[Saved entries]
● ● ● ● ● ● ●

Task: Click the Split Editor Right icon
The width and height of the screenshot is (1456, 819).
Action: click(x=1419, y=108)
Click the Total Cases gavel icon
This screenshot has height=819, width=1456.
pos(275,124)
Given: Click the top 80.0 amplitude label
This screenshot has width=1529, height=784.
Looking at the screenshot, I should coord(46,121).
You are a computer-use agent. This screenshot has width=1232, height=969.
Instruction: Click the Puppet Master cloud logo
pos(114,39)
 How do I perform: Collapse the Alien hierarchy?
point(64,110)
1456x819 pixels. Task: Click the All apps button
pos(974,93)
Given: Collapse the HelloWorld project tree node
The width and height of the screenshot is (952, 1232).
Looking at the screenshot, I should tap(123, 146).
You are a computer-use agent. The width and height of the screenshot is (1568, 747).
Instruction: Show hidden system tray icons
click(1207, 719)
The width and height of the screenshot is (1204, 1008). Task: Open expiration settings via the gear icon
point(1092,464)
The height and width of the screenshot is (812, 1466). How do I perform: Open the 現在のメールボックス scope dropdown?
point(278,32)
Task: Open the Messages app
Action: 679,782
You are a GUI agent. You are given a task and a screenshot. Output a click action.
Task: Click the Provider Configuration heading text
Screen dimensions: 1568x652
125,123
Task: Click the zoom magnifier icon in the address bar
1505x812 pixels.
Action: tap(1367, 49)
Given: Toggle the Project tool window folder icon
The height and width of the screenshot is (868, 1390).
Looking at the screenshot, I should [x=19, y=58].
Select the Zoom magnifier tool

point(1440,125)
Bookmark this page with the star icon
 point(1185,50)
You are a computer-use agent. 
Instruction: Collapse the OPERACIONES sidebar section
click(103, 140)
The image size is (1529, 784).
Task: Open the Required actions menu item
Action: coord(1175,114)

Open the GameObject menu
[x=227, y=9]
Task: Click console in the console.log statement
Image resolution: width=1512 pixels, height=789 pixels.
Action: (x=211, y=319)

● ● ● ● ● ● ●

## Your task
Output the entries exactly. Leave nothing out.

## Answer space
Task: Click the Split Editor Right icon
The width and height of the screenshot is (1456, 819).
Action: click(x=1419, y=108)
Click the Total Cases gavel icon
This screenshot has height=819, width=1456.
pos(275,124)
Given: Click the top 80.0 amplitude label
This screenshot has width=1529, height=784.
Looking at the screenshot, I should coord(46,121).
You are a computer-use agent. This screenshot has width=1232, height=969.
Instruction: Click the Puppet Master cloud logo
pos(114,39)
 How do I perform: Collapse the Alien hierarchy?
point(64,110)
1456x819 pixels. Task: Click the All apps button
pos(974,93)
Given: Collapse the HelloWorld project tree node
The width and height of the screenshot is (952, 1232).
Looking at the screenshot, I should tap(123, 146).
You are a computer-use agent. The width and height of the screenshot is (1568, 747).
Instruction: Show hidden system tray icons
click(1207, 719)
The width and height of the screenshot is (1204, 1008). Task: Open expiration settings via the gear icon
point(1092,464)
The height and width of the screenshot is (812, 1466). How do I perform: Open the 現在のメールボックス scope dropdown?
point(278,32)
Task: Open the Messages app
Action: 679,782
You are a GUI agent. You are given a task and a screenshot. Output a click action.
Task: Click the Provider Configuration heading text
Screen dimensions: 1568x652
125,123
Task: Click the zoom magnifier icon in the address bar
1505x812 pixels.
Action: tap(1367, 49)
Given: Toggle the Project tool window folder icon
The height and width of the screenshot is (868, 1390).
Looking at the screenshot, I should [x=19, y=58].
Select the Zoom magnifier tool

point(1440,125)
Bookmark this page with the star icon
 point(1185,50)
You are a computer-use agent. 
Instruction: Collapse the OPERACIONES sidebar section
click(103, 140)
The image size is (1529, 784).
Task: Open the Required actions menu item
Action: coord(1175,114)

Open the GameObject menu
[x=227, y=9]
Task: Click console in the console.log statement
Image resolution: width=1512 pixels, height=789 pixels.
Action: (x=211, y=319)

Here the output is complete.